Driving through gorgeous scenery is slow, at every interesting point you have to stop and take a look – survey the photography potential, look for nearby trails, but also relax and enjoy the moment (between the raindrops). (This led to a catchphrase, “pullover?” – “not a pullover” – “not a jumper”, which we ended up saying in that Fremulon “not a Doctor” way that will only be familiar to anyone who’s seen Brooklyn 99.)
From St Mary’s Loch the hills grow taller and begin to roll. Shortly you climb up, and then descend into a deep exhilarating valley. At the foot of this valley is the Grey Mare’s Tale, a tall waterfall and vertiginous hike to a remote loch. We weren’t going to attempt it in this weather, but we’d be back.
Dalveen Pass
From Moffat, up the A74(M) motorway to Elvanfoot, then due West on the A702. A bit of a long way around to get to Thornhill, but we wanted to see the Dalveen Pass. The pass is a road that cuts through the southern part of the rolling Lowther Hills, and is 350m at its highest.

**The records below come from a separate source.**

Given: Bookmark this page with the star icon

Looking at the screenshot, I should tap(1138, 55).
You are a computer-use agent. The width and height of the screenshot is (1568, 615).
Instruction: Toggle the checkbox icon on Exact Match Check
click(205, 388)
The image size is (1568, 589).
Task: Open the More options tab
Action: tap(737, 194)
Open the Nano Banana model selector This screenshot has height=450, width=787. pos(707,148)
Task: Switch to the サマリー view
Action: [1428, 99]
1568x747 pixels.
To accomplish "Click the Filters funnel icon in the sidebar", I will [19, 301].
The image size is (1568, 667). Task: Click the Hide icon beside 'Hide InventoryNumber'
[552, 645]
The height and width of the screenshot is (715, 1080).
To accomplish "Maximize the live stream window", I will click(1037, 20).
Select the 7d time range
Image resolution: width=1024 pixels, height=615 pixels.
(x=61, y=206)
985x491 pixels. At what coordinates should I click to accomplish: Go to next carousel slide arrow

Sadly for us the rain continued to fall, and this landmark was a little too far out of the way to visit again on our later travels.
Holmhill Country House
After all day in the car, driving in the rain, we were thankful to arrive in Thornhill with some lighter skies, and with a place to relax. Holmhill Country House is simply spectacular; an old country house, it’s been lovingly restored by our hosts Jill and Stewart into a sumptuous bed and breakfast that oozes with old world charm and modern style. It is our favourite of all the places we stayed.
Stewart, who we’d found halfway up a tree pruning some branches, showed us around. Through the front door we were taken to a sitting room with high ceilings, large antique sofas, a roaring fireplace, a pot of tea and some homemade shortbread. The windows look out over the garden, and beyond, to a stretching green vista that follows the River Nirth, out towards Penpont and the Southern Upland foothills.
The dining room, where we’d have breakfast, exudes the same grandeur of old; a beautiful dining table, another fireplace, old family photos, a clock that chimed as one once did in Samantha’s nan’s house. We felt like welcomed guests in a stately home. And the breakfast too – wow; not just the best breakfast we ate, but one of the best meals. Good coffee, and juices, of course. Samantha’s poached eggs on salmon were cooked to perfection; and my Scottish breakfast had the finest tasting haggis and black pudding I’ve come across (and we tried a lot!). Jill’s cooking is divine.
Our room met the same standard. An enormous king sized bed, ornate furnishings and a bathroom to simply enjoy; a large double walk-in shower and a free-standing bath. Exceptional. Along with the tea and coffee in our room, there was even complimentary sherry. In the end, when it was time to leave, we wished we could have stayed longer. One night simply wasn’t enough.
For dinner we ate at a place Stewart recommended. A 10 minute walk into town, to Buccleuch & Queensberry Hotel. The walls were adorned with paintings of highland cows.
Shattered from a long day of driving, and a night of astrophotography, we had an early night, and slept for a good 12 hours.